Возмутительный случай пан Скродский обсуждал с юрисконсультом Юркевичем, и мнения обоих полностью совпали. Не чувствуется твердой руки в управлении краем. Виленский генерал-губернатор Назимов — человек престарелый и бесхребетный, ковенский губернатор Хо-минский — поляк литовского происхождения — не только якшается с помещиками, далекими от верноподданнических чувств, но, что еще хуже, он сторонник отмены крепостной зависимости. Ведь именно Хоминский проектировал отвод земли крепостным, выкуп не только усадеб, но и обрабатываемых участков. Разве подобные губернаторы способны унять всяких подстрекателей и смутьянов? Розгами хамов-мужиков уже не усмирить, к порке они привыкли. Нужны пули и виселицы!
— Или, скажем, полиция! — пылко негодовал Скродский. — Это — преимущественно местные уроженцы римско-католического вероисповедания. Не поймите меня превратно, пан Юркевич. Я — добрый поляк, литовский дворянин и католик. Но я также и землевладелец, подданный государя императора. Я должен блюсти верность трону. Царь охраняет наши интересы, мы — его оплот. И государю, и нам, помещикам, необходима сильная власть, крепкая администрация. А в настоящее время в Литве и в Польше благонамеренными чиновниками могут быть только православные. Самодержавие и православие нераздельны.
Юркевич учтиво отмалчивался, не смея противоречить своему покровителю, но не разделяя его чрезмерной преданности империи и царскому престолу.
А разошедшийся Скродский продолжал:
— Посудите сами, пан Юркевич, может ли католик в наших условиях быть надежным жандармом или полицейским — опорой царской власти? Разумеется, нет. Поэтому я и рекомендовал генерал-губернатору Назимову обратить внимание на состав полиции в нашем крае. В случае бунта, восстания, к которому подстрекают всякие горячие головы, мнящие себя патриотами, увидите, пан Юркевич, стражники не выполнят своего долга, а многие, если не большинство, перейдут на сторону мятежников. В жандармерии существует порядок, но в земской полиции его нет и в помине!
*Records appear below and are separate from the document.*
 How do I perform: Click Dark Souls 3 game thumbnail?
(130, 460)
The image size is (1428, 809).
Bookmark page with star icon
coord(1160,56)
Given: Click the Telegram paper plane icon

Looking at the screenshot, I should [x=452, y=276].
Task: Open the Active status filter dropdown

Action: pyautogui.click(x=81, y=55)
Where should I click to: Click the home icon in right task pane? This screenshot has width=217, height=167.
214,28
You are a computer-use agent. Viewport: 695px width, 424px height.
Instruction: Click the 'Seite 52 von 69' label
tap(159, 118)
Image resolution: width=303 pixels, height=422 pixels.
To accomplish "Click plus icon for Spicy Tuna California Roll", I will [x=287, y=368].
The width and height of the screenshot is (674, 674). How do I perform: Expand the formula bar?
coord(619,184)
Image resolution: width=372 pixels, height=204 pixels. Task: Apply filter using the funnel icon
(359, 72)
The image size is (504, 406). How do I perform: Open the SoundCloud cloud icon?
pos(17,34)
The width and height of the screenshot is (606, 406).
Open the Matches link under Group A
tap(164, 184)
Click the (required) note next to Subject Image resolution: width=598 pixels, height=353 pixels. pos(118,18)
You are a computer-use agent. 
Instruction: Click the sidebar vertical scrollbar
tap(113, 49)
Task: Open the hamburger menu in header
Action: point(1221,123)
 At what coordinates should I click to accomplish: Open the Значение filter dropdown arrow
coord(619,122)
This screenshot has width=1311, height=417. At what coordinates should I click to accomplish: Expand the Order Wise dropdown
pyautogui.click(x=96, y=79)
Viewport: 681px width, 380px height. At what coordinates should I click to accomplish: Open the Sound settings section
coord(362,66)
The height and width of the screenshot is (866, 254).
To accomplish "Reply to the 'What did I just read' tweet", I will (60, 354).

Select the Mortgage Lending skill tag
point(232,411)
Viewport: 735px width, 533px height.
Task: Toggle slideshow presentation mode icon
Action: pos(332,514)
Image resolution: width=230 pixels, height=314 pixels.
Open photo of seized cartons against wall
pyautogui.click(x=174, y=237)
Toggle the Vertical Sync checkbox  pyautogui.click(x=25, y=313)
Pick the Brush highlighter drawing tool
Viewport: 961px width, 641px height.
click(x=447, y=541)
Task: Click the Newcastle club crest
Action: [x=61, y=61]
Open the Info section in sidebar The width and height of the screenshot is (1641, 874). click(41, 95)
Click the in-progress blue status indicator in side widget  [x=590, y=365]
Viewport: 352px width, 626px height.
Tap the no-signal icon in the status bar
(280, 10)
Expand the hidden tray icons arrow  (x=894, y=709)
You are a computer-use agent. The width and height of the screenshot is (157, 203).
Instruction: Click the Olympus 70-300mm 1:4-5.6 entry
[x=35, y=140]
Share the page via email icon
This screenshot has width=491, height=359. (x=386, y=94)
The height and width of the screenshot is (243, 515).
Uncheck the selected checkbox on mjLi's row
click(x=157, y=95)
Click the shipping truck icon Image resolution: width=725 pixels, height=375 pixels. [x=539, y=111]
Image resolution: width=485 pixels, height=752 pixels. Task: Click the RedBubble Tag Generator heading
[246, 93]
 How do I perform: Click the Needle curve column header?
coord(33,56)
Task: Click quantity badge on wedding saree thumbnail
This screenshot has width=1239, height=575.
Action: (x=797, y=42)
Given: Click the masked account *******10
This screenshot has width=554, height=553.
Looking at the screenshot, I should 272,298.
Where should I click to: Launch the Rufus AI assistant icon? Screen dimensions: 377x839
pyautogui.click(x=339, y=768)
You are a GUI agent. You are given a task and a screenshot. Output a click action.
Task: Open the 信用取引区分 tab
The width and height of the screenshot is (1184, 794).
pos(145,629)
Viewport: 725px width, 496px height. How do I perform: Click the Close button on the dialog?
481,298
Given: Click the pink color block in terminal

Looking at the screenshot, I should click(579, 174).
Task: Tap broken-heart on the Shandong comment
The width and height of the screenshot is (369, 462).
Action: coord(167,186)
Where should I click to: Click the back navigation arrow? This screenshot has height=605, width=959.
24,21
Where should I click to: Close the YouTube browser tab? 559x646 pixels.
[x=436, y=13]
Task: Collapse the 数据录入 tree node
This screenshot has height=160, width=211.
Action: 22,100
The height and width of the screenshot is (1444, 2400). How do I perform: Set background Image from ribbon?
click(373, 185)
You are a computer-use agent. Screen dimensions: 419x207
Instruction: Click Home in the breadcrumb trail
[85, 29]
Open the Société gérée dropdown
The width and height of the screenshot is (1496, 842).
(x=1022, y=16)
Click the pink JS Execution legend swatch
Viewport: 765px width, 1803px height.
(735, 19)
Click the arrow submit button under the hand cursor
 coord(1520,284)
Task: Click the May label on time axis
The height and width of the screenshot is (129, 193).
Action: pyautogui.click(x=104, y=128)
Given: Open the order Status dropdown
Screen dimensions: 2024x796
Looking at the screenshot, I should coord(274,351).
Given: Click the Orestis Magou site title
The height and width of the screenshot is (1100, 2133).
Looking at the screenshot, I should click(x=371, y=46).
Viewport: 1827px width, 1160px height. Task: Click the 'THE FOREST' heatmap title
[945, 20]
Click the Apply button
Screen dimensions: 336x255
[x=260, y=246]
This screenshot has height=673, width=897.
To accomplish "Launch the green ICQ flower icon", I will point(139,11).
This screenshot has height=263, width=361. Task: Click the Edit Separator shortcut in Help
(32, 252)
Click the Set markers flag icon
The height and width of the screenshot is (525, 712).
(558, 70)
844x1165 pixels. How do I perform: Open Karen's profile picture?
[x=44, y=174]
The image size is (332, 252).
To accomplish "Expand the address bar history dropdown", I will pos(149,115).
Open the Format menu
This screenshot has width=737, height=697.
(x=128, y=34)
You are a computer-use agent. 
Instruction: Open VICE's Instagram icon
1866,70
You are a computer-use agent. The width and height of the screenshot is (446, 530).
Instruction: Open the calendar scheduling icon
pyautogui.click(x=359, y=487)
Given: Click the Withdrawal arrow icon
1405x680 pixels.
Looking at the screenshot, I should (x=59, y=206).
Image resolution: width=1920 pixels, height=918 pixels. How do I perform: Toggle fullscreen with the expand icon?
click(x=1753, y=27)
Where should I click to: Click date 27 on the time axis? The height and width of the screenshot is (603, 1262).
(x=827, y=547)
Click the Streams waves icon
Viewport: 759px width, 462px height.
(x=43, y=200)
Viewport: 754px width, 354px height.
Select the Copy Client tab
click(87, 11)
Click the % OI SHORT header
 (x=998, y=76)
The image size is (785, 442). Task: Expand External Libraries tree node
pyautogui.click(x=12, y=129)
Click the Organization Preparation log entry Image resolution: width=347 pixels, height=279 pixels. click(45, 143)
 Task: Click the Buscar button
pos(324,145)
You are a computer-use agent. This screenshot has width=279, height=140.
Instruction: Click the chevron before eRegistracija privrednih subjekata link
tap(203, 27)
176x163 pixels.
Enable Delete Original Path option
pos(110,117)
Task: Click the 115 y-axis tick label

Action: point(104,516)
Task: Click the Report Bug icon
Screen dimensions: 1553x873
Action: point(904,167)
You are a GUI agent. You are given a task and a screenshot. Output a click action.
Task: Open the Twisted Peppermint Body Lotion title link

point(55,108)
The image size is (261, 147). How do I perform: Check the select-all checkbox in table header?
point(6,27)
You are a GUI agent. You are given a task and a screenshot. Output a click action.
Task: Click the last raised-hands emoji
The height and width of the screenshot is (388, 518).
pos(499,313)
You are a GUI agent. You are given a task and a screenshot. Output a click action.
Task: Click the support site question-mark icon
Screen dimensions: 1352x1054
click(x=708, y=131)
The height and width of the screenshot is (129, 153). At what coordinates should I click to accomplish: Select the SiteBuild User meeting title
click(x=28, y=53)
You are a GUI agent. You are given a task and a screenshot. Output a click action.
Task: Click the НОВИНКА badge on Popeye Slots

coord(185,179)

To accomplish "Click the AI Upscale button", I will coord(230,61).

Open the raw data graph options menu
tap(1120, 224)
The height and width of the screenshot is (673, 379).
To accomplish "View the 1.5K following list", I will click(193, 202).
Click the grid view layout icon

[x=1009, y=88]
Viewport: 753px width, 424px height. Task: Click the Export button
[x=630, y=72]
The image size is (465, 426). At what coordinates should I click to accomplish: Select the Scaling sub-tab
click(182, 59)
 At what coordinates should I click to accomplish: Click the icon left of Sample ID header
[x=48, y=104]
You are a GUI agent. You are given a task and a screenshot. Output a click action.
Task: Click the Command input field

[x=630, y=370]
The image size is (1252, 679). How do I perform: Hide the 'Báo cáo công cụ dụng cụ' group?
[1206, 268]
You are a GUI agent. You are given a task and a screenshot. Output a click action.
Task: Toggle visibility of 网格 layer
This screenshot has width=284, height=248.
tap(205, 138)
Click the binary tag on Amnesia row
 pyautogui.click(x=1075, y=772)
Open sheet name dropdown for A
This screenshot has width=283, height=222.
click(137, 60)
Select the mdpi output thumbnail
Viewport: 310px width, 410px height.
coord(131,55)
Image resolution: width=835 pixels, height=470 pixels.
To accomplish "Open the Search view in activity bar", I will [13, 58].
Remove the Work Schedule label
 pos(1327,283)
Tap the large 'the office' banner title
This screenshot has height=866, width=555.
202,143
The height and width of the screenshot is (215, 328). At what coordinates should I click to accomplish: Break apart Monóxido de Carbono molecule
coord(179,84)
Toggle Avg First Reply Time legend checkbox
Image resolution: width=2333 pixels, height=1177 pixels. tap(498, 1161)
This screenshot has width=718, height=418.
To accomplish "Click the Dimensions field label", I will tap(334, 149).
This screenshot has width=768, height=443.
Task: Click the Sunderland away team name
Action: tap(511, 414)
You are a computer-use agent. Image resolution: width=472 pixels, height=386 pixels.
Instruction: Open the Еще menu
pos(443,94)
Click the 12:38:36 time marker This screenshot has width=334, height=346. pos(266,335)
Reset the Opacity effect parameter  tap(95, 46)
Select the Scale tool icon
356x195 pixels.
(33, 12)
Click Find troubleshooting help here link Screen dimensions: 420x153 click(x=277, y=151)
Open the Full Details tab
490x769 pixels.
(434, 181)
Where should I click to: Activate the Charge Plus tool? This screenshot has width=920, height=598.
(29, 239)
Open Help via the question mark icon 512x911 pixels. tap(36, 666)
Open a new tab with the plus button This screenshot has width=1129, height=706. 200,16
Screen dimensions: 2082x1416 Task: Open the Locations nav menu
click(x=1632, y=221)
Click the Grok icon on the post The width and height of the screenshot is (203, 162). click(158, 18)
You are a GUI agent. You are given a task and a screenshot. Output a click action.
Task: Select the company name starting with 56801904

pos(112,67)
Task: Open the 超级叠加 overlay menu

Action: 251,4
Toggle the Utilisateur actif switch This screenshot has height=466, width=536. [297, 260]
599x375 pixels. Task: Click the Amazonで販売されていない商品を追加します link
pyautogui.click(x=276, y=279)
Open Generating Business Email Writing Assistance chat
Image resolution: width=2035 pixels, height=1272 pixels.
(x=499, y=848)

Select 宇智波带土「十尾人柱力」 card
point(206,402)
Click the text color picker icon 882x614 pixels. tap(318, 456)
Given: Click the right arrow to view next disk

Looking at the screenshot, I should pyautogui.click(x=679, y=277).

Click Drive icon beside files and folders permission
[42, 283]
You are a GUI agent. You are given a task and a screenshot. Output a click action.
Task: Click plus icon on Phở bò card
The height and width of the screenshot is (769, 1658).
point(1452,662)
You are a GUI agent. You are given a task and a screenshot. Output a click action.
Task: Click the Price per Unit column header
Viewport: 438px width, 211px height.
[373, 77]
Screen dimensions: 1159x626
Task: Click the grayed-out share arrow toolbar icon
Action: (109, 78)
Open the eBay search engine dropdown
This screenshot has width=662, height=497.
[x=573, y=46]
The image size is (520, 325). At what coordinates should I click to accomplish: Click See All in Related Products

Не только эти политические соображения портили настроение пану Скродскому, но и обстановка в его собственных хоромах — она складывалась далеко не так, как ему желательно. Слуги продолжают вольничать, уже не только кучер Пранцишкус, но и Агота обнаглела за последнее время. Новая горничная Катре Кедулите несколько дней работает в помещичьем доме, однако пан Скродский пока еще не успел ее приручить. Времени для этого, пожалуй, было маловато, но есть и иные причины, прежде всего — Агота. Эта пузатая нахалка взяла новенькую служанку под свое покровительство, не спускает с нее глаз, поселила рядом с собой, сама поручает ей работу, в кабинет к пану Скродскому входит с ней сама либо посылает Мотеюса. А этому олуху, видно, по душе семенить за красоткой! И нарядила ее не так, как хотелось пану. Выкопала откуда-то толстую длинную юбку с фалдами, рубаху, застегнутую до самой шеи, замызганный корсаж, платок неприятного цвета, — в такой одежде пропадает всякая грация и привлекательность.